Though the story’s impact waned with every subsequent news cycle, author Joseph Conrad — who, as a child growing up in Poland, was so taken with Livingstone’s adventures that he declared of Africa: ‘When I grow up I shall go
there
’ — gave Stanley and Livingstone literary immortality. Conrad called Stanley’s search ‘a newspaper stunt’, and lamented that colonial ‘empire builders suppress for me the memory of David Livingstone’, but some of his biographers suggest Conrad’s
Heart of Darkness
is based loosely on the New York
Herald
expedition. Stanley is Marlow; Livingstone is Kurtz. Ironically, it is that brilliant novel, not the journals of Livingstone or Stanley, which stands as the literary snapshot synonymous with nineteenth-century Africa.
David Livingstone’s
burial site lies in the centre of Westminster Abbey’s nave, near the tomb of the Unknown
Warrior. The stone reads: ‘Brought by faithful hands over land and sea here rests David Livingstone, missionary, traveller, philanthropist, born March 19, 1813, at Blantyre, Lanarkshire, died May 1, 1873 at Chitambo’s Village, Ulala. For 30 years his life was spent in an unwearied effort to evangelize the native races, to explore the undiscovered secrets, to abolish the desolating slave trade of Central Africa, where with his last words he wrote, “All I can add in my solitude is, may Heaven’s rich blessing come down on every one, American, English, or Turk, who will help to heal this open sore of the world.”’

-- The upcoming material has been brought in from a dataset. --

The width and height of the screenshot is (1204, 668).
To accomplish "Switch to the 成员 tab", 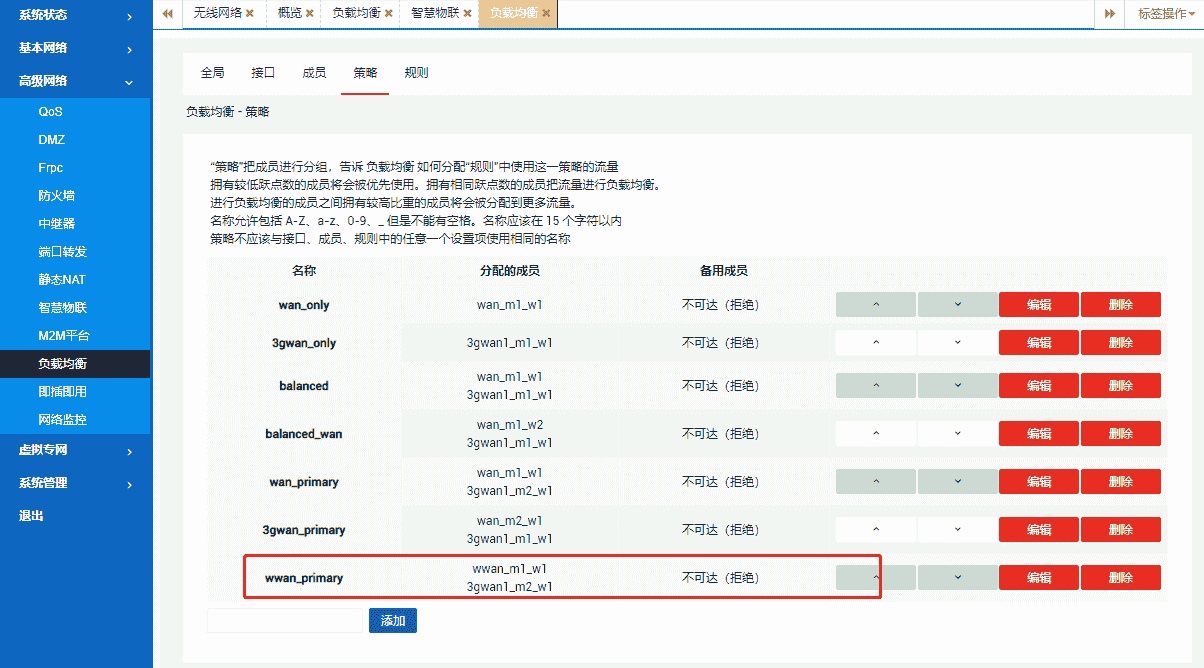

Livingstone’s death opened the floodgates to European exploration of Africa. Within a decade, history’s infamous Scramble for Africa had begun. Europe’s powers began a pell-mell dash to exploit the resources and peoples of the continent. By the Anglo-German Agreement of 1886, the Sultan of Zanzibar’s influence was forever replaced by the two European nations. England took control of what is now Kenya, while Germany named their territory German East Africa. That is the land Stanley marched through on his journey to Livingstone. Nowadays the nation is known as Tanzania, and the railway tracks from Dar es Salaam to Kigoma roughly follow his path.
Germany’s control of the region concluded at the end of the First World War. The British, who defeated the Germans in a major battle on the sands of Bagamoyo, effected total control of the region. In April 1964, exactly one century after the Nile Duel and a year after the British ended their colonial reign, the independent Republic of Tanzania was born.